Tragedy in the Bug-o-sphere!

Today was a lovely day, mild temperatures, slight breeze and a happy Queen Esther (the praying mantis).   My husband took the bug-o-sphere outside to clean it, and find some new vittles er, um....cricket hatchlings,  for Queen Esther to nosh on.  She was moved from her home into a small container while the old leaves, sticks and bug debris were removed.  She was tweaked, but compliant.

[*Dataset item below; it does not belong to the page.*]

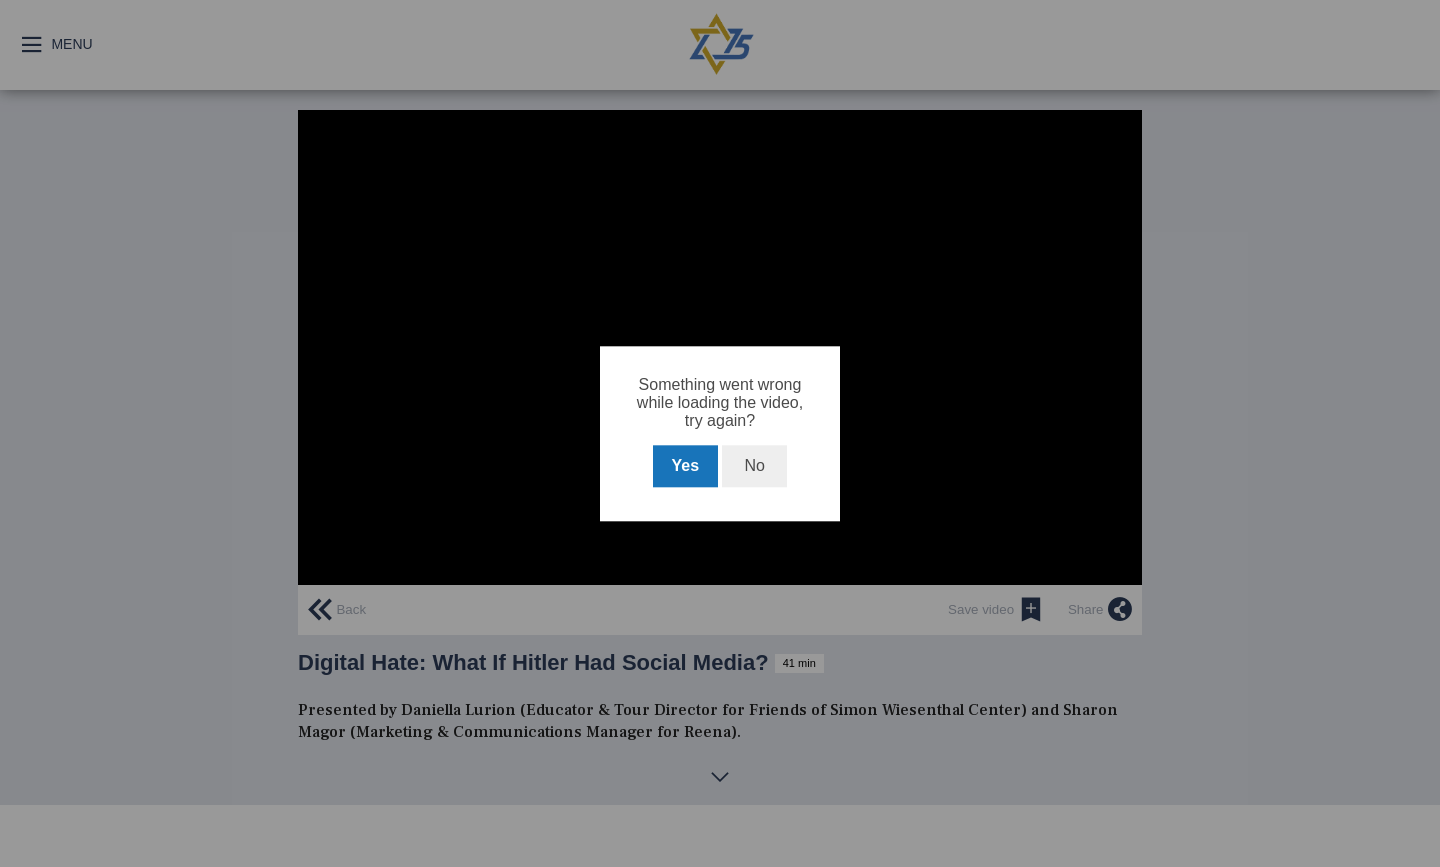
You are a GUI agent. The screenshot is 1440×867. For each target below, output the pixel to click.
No (754, 465)
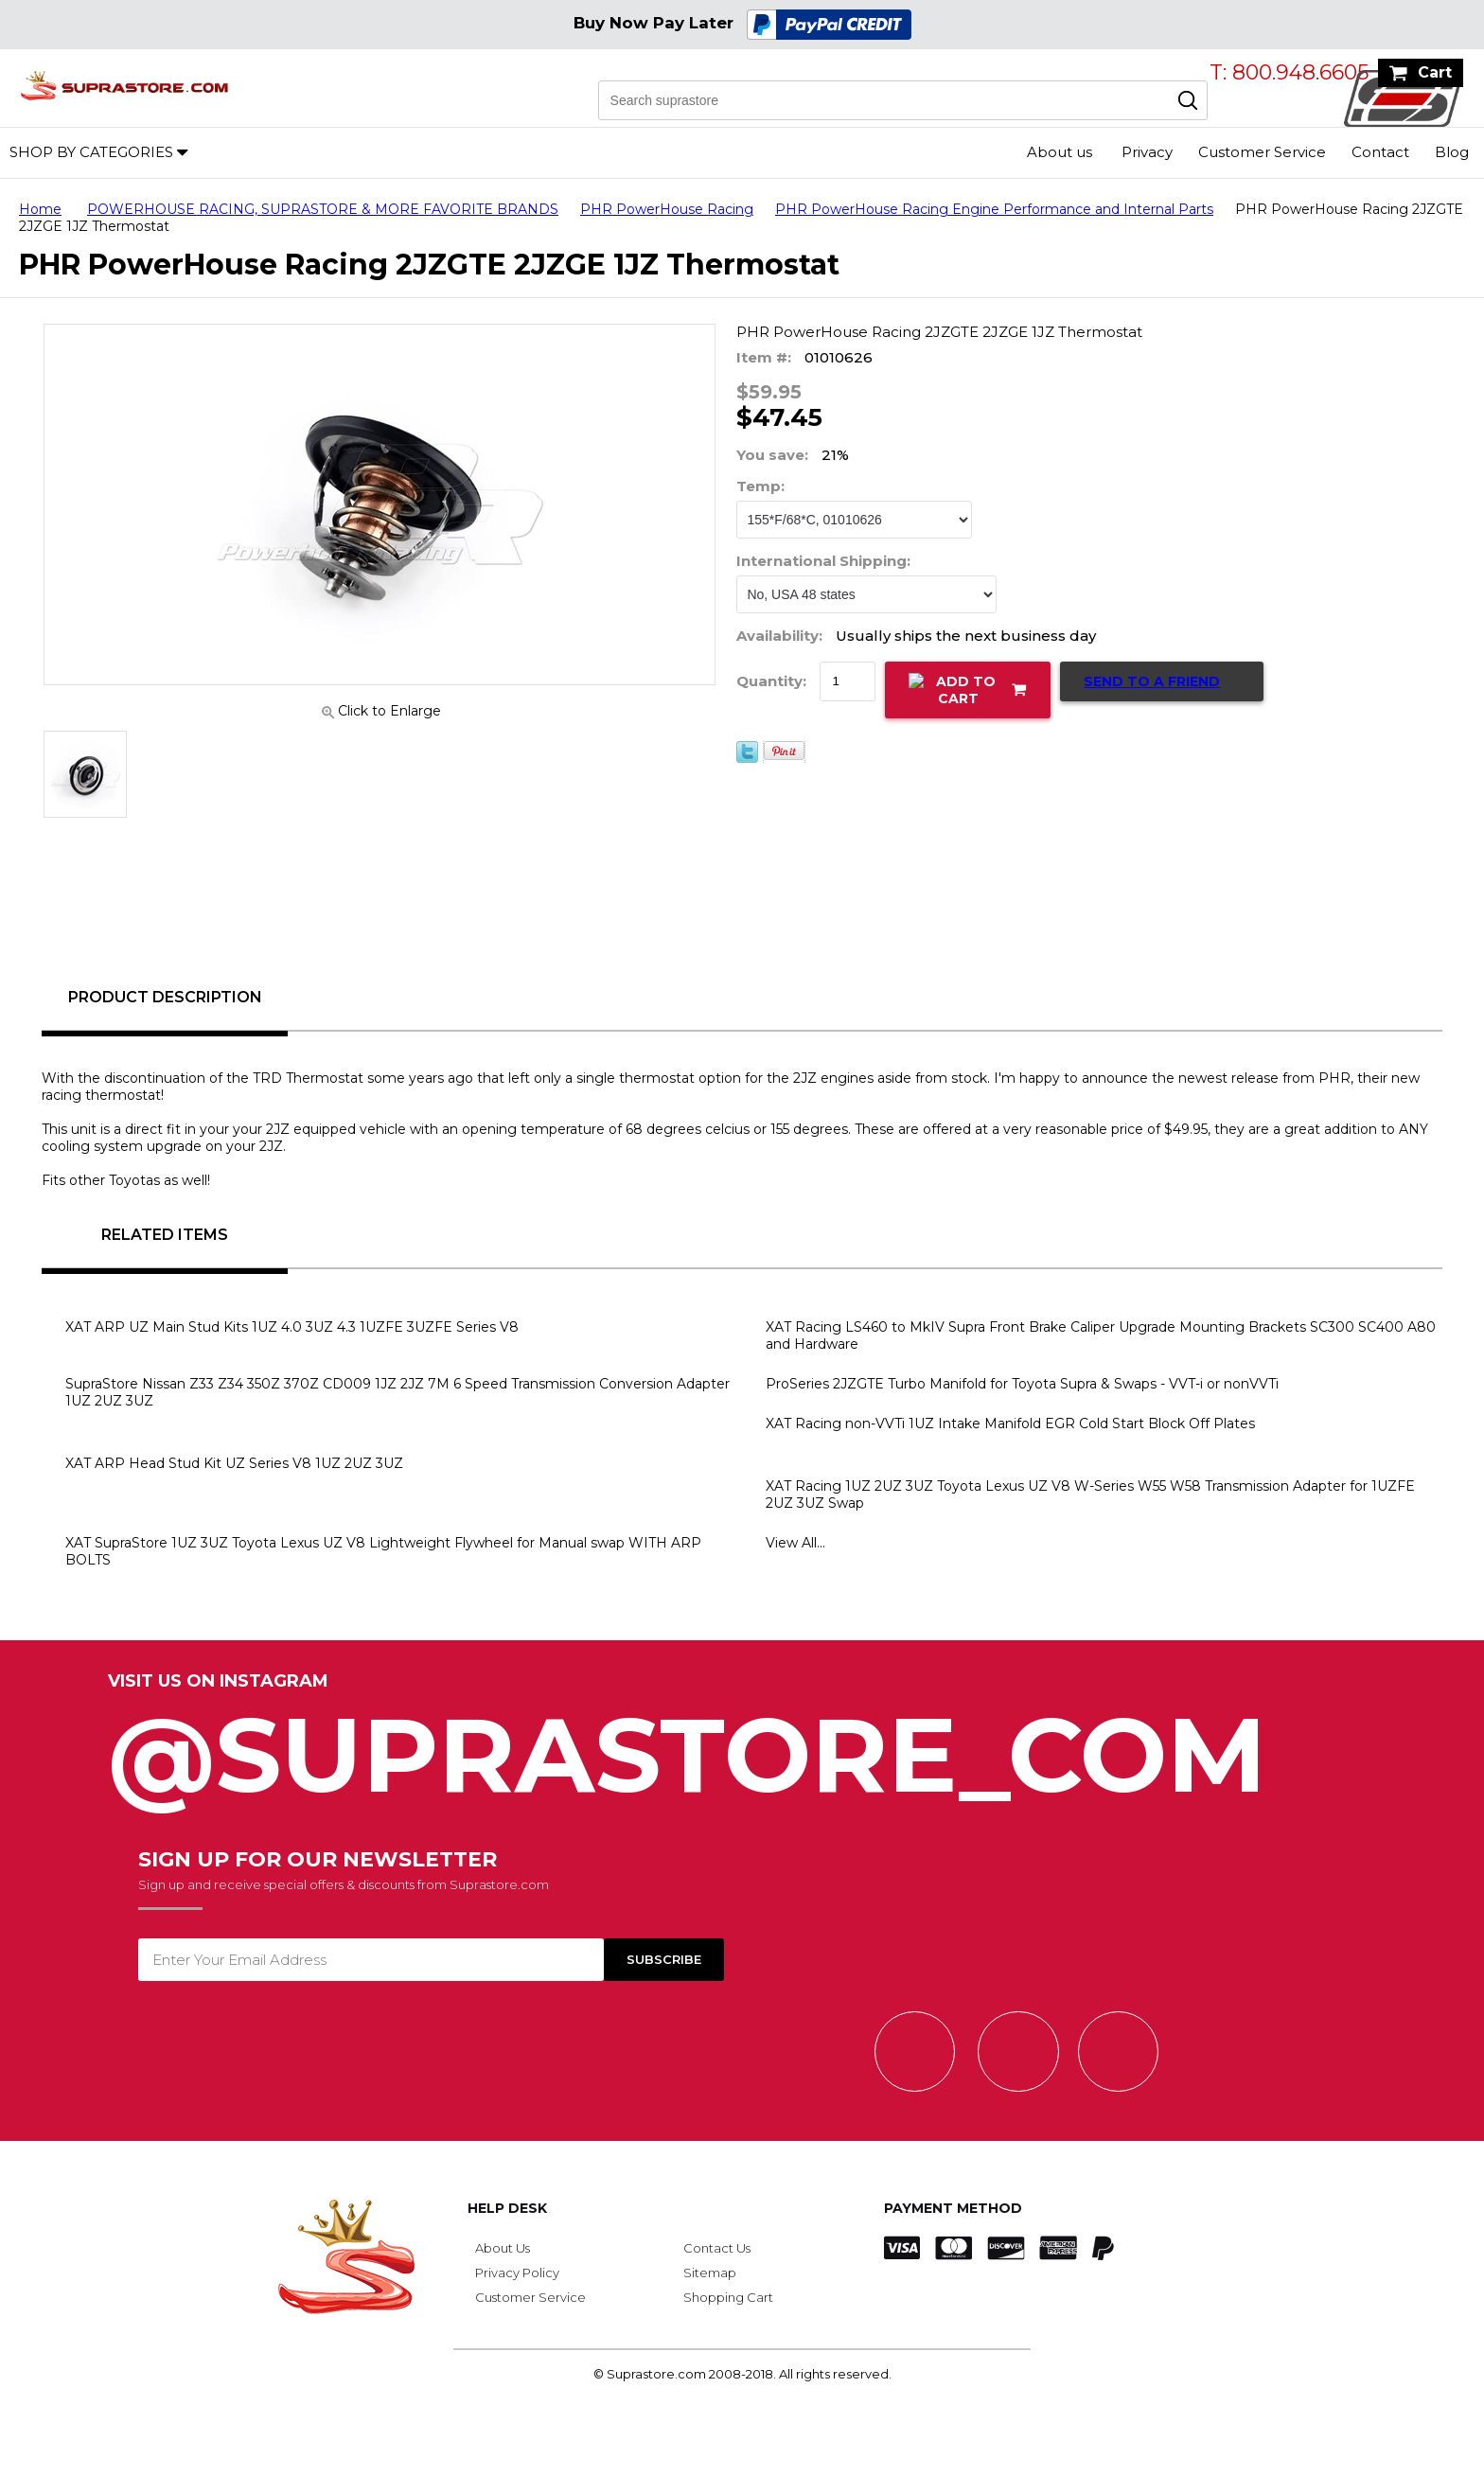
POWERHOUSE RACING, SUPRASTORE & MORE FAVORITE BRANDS (322, 209)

Thomas and the girls began their search for the juiciest bugs in the yard, while Queen Esther watched them from the top of the picnic table.   It was around this time when a stiffer gust of wind blew the container off the table onto the brick patio below.  (I guess for a bug it would be the equivialent of a 4 story drop).   They  retrieved her container, she looked ok and so she was left sitting on the patio while they continued their search.   I noticed  through the kitchen window a bit later that Queen Esther was laying down.flat.not moving.still in the container.  So I went out to check....(PEOPLE MAKE SURE THE AIR HOLES ARE ON THE TOP WHERE AIR CAN GET IN, NOT ON THE BOTTOM WHERE AIR CAN'T GET IN BECAUSE BUGS NEED AIR).   So either the fall killed her, or she suffocated, not sure what the cause of death was (although it would have been fun to do an autopsy, but it WAS a pet and my husband wouldn't allow me to slice and dice her).

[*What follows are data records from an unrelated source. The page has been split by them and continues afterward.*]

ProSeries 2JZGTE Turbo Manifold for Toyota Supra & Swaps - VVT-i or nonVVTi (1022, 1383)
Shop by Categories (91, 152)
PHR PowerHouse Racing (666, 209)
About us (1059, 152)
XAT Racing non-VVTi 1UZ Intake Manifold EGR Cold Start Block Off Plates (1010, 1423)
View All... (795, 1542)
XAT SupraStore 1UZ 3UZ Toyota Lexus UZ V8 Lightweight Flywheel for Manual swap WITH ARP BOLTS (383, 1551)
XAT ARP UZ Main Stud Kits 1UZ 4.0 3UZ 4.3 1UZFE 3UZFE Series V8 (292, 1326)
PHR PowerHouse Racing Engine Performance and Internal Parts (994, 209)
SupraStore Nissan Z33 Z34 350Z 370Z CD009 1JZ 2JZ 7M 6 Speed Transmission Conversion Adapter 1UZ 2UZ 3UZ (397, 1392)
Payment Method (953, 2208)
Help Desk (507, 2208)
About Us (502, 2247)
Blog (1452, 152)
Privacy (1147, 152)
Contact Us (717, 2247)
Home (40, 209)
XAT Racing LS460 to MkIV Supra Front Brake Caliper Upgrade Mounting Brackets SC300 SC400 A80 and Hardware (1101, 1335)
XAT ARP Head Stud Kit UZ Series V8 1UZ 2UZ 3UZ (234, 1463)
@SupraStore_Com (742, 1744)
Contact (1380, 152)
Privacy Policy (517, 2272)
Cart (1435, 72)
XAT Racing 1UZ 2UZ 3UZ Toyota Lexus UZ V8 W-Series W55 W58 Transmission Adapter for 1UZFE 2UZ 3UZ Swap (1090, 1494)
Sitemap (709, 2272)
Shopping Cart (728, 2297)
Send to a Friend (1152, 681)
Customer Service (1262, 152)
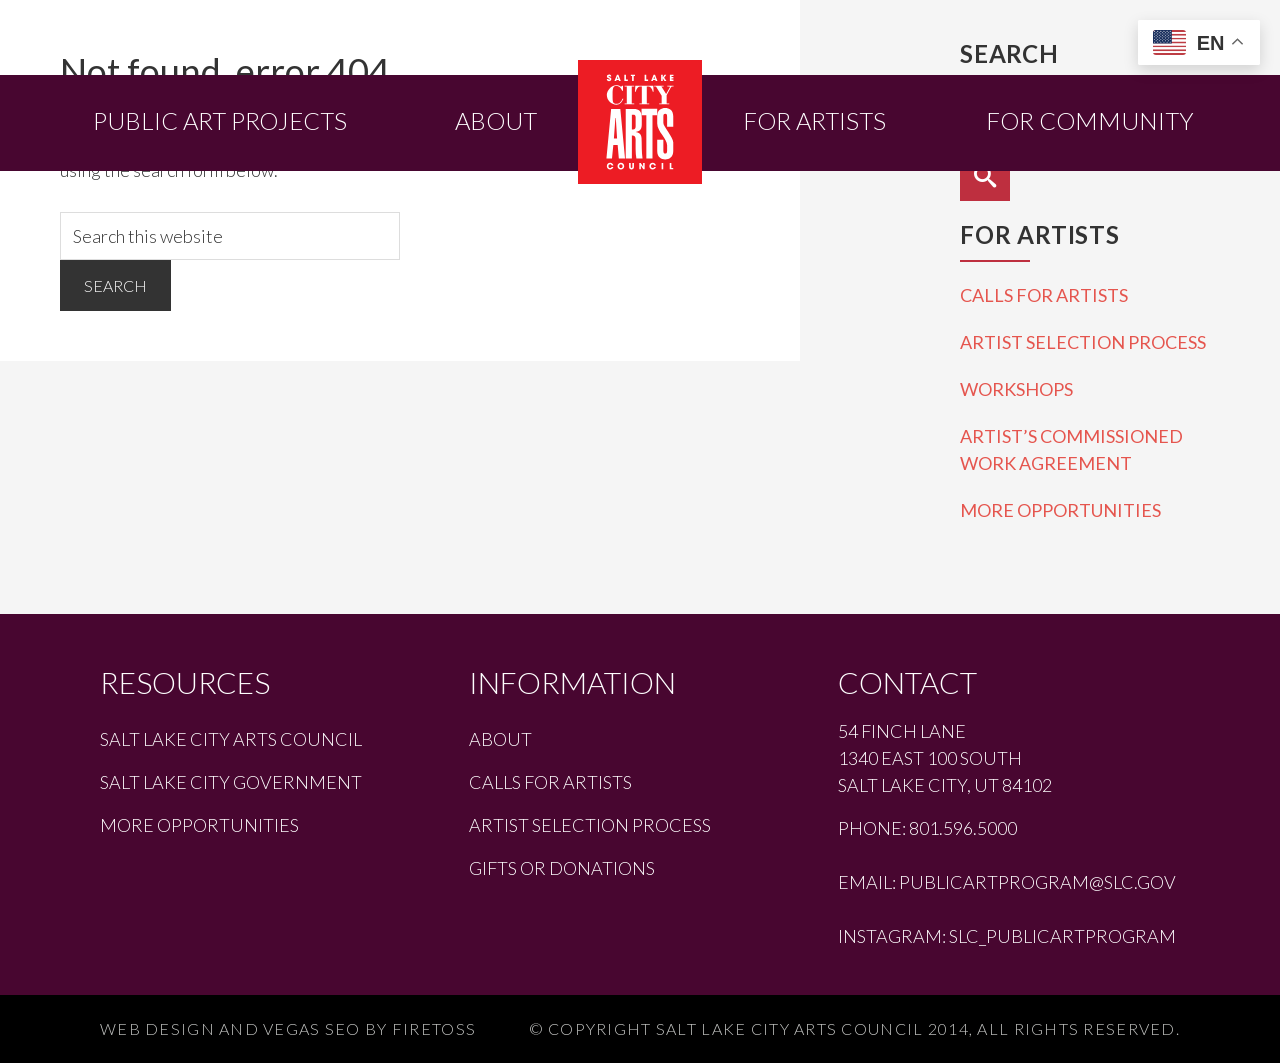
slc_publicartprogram (1062, 936)
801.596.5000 (963, 828)
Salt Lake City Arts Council (231, 739)
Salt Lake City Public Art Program (640, 122)
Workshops (1016, 389)
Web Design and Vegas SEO (230, 1028)
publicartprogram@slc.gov (1037, 882)
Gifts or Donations (562, 868)
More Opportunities (1060, 510)
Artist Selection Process (1083, 342)
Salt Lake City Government (231, 782)
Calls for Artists (1044, 295)
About (500, 739)
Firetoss (434, 1028)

I called the spouse and kids out of the yard, the girls prayed....but Queen Esther was gone.   The girls asked if they could bury her by the big tree in the back yard (Donna, stop laughing, I KNOW they get this from me).  She had a lovely funeral.   Seriously....

The kids did a grand job of mourning the deceased.

I explained that normally at a funeral, someone always says a few words about the deceased (no not DISEASED SHE WASN'T SICK OLIVIA! YA'LL SUFFOCATED HER).  After that side trip to vocabulary-ville, Lindsey decided she had something to say.   In her sweet, sensitive manner she said

"YEP SHE'S DEAD ALRIGHT!"

Seriously, it's the only funeral where I've laughed so hard I thought I'd pee on myself.